━━━━━ TEXTO DEL DOCUMENTO ━━━━━

Estaba con todos mis compañeros de la preparatoria, en la que estuvimos todo un año estudiando y preparándonos para este momento. Recuerdo a todos en el aeropuerto de La Habana, todos solos sin los padres. ¡Qué locura tan loca! Esto lo digo después que han pasado 40 años. Pero en aquel momento, era el inicio de la libertad para nosotros, la independencia de nuestros padres y el comienzo de una aventura inolvidable.

La primera escala la hicimos en Toronto. Fue breve esa parada y proseguimos hasta nuestro destino final: la ciudad de Moscú. Fuimos recibidos por un funcionario cubano que organizaba a los alumnos que llegaban, en grupos con destino a las diferentes ciudades donde íbamos a estudiar.

A mí me toco San Petersburgo y la carrera que había elegido: ingeniería electrónica. Y sí, todo era nuevo y extraño, los olores de la gente, de los almacenes de comida, de las residencias estudiantiles, de sus comedores ¡y de la comida! Todo me gustaba, se había despertado mi aspecto aventurero. Llegamos en verano que allá duraba un mes de sol.

━━━━━

QUÉ HACER |
Por favor, continúa el relato del viaje de estudios de La Habana a San Petersburgo a partir de su última oración.

━━━━━ MATERIAL PROPORCIONADO ━━━━━

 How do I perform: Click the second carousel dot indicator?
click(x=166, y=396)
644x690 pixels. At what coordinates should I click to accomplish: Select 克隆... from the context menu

━━━━━

RESPUESTA A CONTINUACIÓN |
Recuerdo ir a comprarme la ropa de invierno con el dinero que nos daban. ¿Cuál sería la más adecuada? Habría que arriesgarse. Recuerdo aquella foto de primer año con todos los de mi grupo y los pies hundidos en la nieve hasta media pierna, con nuestros nuevos “trajes” abrigados, gorros y con la imagen de nuestro querido instituto donde estudiábamos, detrás. Si algo recuerdo en primer lugar de aquellos tiempos es aquella foto y lo que significaba: amistad, alegría, independencia, felicidad y esfuerzo.

En los días más fríos recuerdo el congelamiento de mi nariz por dentro y por fuera y el olor de la nieve en mi bufanda. Contrastaba con el calorcito de las aulas, llenas de equipamientos, profesores muy amables, compañeros rusos de aula que tanto nos admiraban por haber recorrido más de 9000 kilómetros para estar allí compartiendo con ellos.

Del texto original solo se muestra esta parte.